* _Exercise directions_
Every record is to be printed exactly as it appears.

=== Given information ===

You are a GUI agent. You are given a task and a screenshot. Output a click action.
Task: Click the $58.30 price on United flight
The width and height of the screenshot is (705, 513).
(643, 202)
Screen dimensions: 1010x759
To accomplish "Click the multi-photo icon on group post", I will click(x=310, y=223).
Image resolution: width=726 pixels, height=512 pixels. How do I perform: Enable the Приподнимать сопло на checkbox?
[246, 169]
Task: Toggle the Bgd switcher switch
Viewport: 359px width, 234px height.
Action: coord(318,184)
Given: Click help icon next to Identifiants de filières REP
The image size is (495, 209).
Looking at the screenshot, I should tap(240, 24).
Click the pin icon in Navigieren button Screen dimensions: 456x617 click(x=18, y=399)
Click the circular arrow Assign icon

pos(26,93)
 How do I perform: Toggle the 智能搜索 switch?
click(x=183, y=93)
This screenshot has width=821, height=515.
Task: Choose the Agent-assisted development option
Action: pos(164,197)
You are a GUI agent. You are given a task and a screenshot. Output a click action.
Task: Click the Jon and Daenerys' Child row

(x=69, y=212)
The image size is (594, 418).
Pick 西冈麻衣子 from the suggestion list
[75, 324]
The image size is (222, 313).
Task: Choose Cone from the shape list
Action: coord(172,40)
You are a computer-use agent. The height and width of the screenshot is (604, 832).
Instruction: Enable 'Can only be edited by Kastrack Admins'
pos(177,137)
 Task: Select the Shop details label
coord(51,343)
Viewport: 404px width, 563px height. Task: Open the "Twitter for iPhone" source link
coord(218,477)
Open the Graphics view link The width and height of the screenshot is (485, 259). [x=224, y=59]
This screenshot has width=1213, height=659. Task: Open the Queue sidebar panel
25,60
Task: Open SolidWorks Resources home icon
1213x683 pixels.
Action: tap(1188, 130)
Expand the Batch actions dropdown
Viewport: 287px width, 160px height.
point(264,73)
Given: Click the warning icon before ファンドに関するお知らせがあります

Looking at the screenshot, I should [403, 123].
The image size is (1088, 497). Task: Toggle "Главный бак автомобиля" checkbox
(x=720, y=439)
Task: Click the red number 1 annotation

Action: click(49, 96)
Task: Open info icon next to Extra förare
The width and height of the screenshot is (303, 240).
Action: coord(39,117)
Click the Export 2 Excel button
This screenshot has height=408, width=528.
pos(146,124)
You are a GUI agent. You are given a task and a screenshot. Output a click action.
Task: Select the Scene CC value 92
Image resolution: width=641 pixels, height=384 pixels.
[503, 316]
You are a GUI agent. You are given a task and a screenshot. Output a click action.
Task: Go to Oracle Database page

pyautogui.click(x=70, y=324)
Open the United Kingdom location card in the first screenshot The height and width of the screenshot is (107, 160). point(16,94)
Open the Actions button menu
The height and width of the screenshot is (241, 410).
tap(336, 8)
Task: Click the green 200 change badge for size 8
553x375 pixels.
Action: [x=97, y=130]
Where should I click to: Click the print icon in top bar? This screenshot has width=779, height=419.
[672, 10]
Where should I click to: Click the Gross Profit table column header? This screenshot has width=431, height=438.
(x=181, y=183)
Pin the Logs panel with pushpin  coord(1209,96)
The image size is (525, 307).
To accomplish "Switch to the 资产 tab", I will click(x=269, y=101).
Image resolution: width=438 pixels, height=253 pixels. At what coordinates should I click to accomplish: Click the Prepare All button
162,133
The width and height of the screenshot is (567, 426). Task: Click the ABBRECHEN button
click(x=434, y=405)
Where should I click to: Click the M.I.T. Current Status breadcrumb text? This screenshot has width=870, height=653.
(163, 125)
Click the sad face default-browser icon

===

* _Response to the exercise_
You are a GUI agent. You are given a task and a screenshot. Output a click action.
Task: Click the $58.30 price on United flight
The width and height of the screenshot is (705, 513).
(643, 202)
Screen dimensions: 1010x759
To accomplish "Click the multi-photo icon on group post", I will click(x=310, y=223).
Image resolution: width=726 pixels, height=512 pixels. How do I perform: Enable the Приподнимать сопло на checkbox?
[246, 169]
Task: Toggle the Bgd switcher switch
Viewport: 359px width, 234px height.
Action: coord(318,184)
Given: Click help icon next to Identifiants de filières REP
The image size is (495, 209).
Looking at the screenshot, I should tap(240, 24).
Click the pin icon in Navigieren button Screen dimensions: 456x617 click(x=18, y=399)
Click the circular arrow Assign icon

pos(26,93)
 How do I perform: Toggle the 智能搜索 switch?
click(x=183, y=93)
This screenshot has width=821, height=515.
Task: Choose the Agent-assisted development option
Action: pos(164,197)
You are a GUI agent. You are given a task and a screenshot. Output a click action.
Task: Click the Jon and Daenerys' Child row

(x=69, y=212)
The image size is (594, 418).
Pick 西冈麻衣子 from the suggestion list
[75, 324]
The image size is (222, 313).
Task: Choose Cone from the shape list
Action: coord(172,40)
You are a computer-use agent. The height and width of the screenshot is (604, 832).
Instruction: Enable 'Can only be edited by Kastrack Admins'
pos(177,137)
 Task: Select the Shop details label
coord(51,343)
Viewport: 404px width, 563px height. Task: Open the "Twitter for iPhone" source link
coord(218,477)
Open the Graphics view link The width and height of the screenshot is (485, 259). [x=224, y=59]
This screenshot has width=1213, height=659. Task: Open the Queue sidebar panel
25,60
Task: Open SolidWorks Resources home icon
1213x683 pixels.
Action: tap(1188, 130)
Expand the Batch actions dropdown
Viewport: 287px width, 160px height.
point(264,73)
Given: Click the warning icon before ファンドに関するお知らせがあります

Looking at the screenshot, I should [403, 123].
The image size is (1088, 497). Task: Toggle "Главный бак автомобиля" checkbox
(x=720, y=439)
Task: Click the red number 1 annotation

Action: click(49, 96)
Task: Open info icon next to Extra förare
The width and height of the screenshot is (303, 240).
Action: coord(39,117)
Click the Export 2 Excel button
This screenshot has height=408, width=528.
pos(146,124)
You are a GUI agent. You are given a task and a screenshot. Output a click action.
Task: Select the Scene CC value 92
Image resolution: width=641 pixels, height=384 pixels.
[503, 316]
You are a GUI agent. You are given a task and a screenshot. Output a click action.
Task: Go to Oracle Database page

pyautogui.click(x=70, y=324)
Open the United Kingdom location card in the first screenshot The height and width of the screenshot is (107, 160). point(16,94)
Open the Actions button menu
The height and width of the screenshot is (241, 410).
tap(336, 8)
Task: Click the green 200 change badge for size 8
553x375 pixels.
Action: [x=97, y=130]
Where should I click to: Click the print icon in top bar? This screenshot has width=779, height=419.
[672, 10]
Where should I click to: Click the Gross Profit table column header? This screenshot has width=431, height=438.
(x=181, y=183)
Pin the Logs panel with pushpin  coord(1209,96)
The image size is (525, 307).
To accomplish "Switch to the 资产 tab", I will click(x=269, y=101).
Image resolution: width=438 pixels, height=253 pixels. At what coordinates should I click to accomplish: Click the Prepare All button
162,133
The width and height of the screenshot is (567, 426). Task: Click the ABBRECHEN button
click(x=434, y=405)
Where should I click to: Click the M.I.T. Current Status breadcrumb text? This screenshot has width=870, height=653.
(163, 125)
Click the sad face default-browser icon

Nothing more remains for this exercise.